Ce fut un processus laborieux mais passionnant. L’ingénieur John Kurlander se souvient dans Recording Sessions que « le Moog était installé dans la salle 43, d’où le son était transmis par un câble mono à la salle de contrôle dans laquelle nous nous trouvions. Les quatre Beatles – mais surtout George – se sont montrés très intéressés par le Moog, essayant différentes choses ». Cependant, son intérêt était de l’utiliser pour embellir « Because » plutôt que de le remanier. Comme l’explique Nick Webb, un autre ingénieur, « je pense que les Beatles ont utilisé le Moog avec beaucoup de subtilité. D’autres, dans une situation similaire, en auraient probablement fait tout un plat. C’est là, sur le disque ».
L’autre raison de cette subtilité est que, dans sa phase rudimentaire, le Moog était une bête brutale à utiliser. Après la sortie d’Abbey Road, John Lennon a peut-être déclaré à Radio Luxembourg qu’il jouait « le solo de “Because” » parce qu’on pouvait « lui faire jouer n’importe quoi – n’importe quel style… bizarre ou simple », mais Alan Parson nuance en ajoutant que c’était un sacré boulot d’essayer d’en tirer « n’importe quoi et qu’on ne pouvait faire sonner qu’une seule note à la fois ».
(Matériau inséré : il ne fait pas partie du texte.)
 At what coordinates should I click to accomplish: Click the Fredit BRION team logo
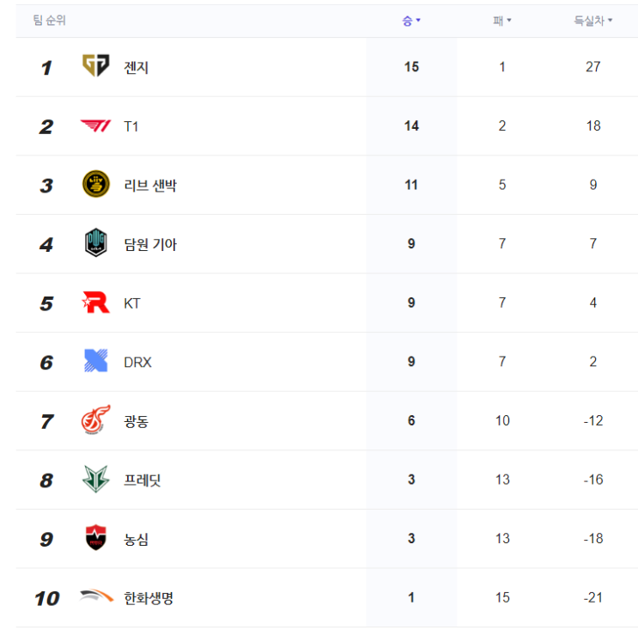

Néanmoins, le groupe a été tellement séduit par son impact sur « Because » qu’il a rapidement cherché à appliquer ses sons étranges à l’ensemble de l’album. Sur Abbey Road, ce Moog mystique apparaît sur « Maxwell’s Silver Hammer “, ” I Want You (She’s So Heavy) “ et ” Here Comes The Sun ». Malheureusement, ils ont passé leur dernier jour en studio ensemble le 20 août 1969. S’ils avaient continué, qui sait où l’expérimentation les aurait menés – peut-être que leurs disques des années 1970 auraient inclus une version primitive de « Born Slippy », mais ce que nous savons avec certitude, c’est que le Moog aurait été très présent, Harrison ayant plongé tête baissée dans son premier album solo, All Things Must Pass.
Une telle innovation a été la clé du succès du groupe et devrait être considérée comme une part importante de son héritage, alors que nous avançons dans l’incertitude technologique. Les Beatles n’ont jamais vieilli. L’arc général de la culture pop est que la presse et le public vous construisent pour vous mettre à terre – l’astuce est de survivre à quelques rounds et de revenir à la charge lorsque vous avez une chance.
Mais les Liverpudliens ont défié ce secret cyclique de la longévité – personne n’a posé de gants sur eux. C’est en grande partie parce qu’ils n’ont jamais donné l’occasion à qui que ce soit de porter un coup. Ils étaient constamment en mouvement, ils se redéfinissaient constamment et redéfinissaient leur son – on ne pouvait pas s’en lasser, et on ne pouvait pas les discréditer parce que, contrairement à M. Manilow, tout ce qu’ils faisaient, bon ou mauvais, était fait au nom de l’avancement de l’art. Oui, même « Maxwell’s Silver Hammer » et son horrible mélodie.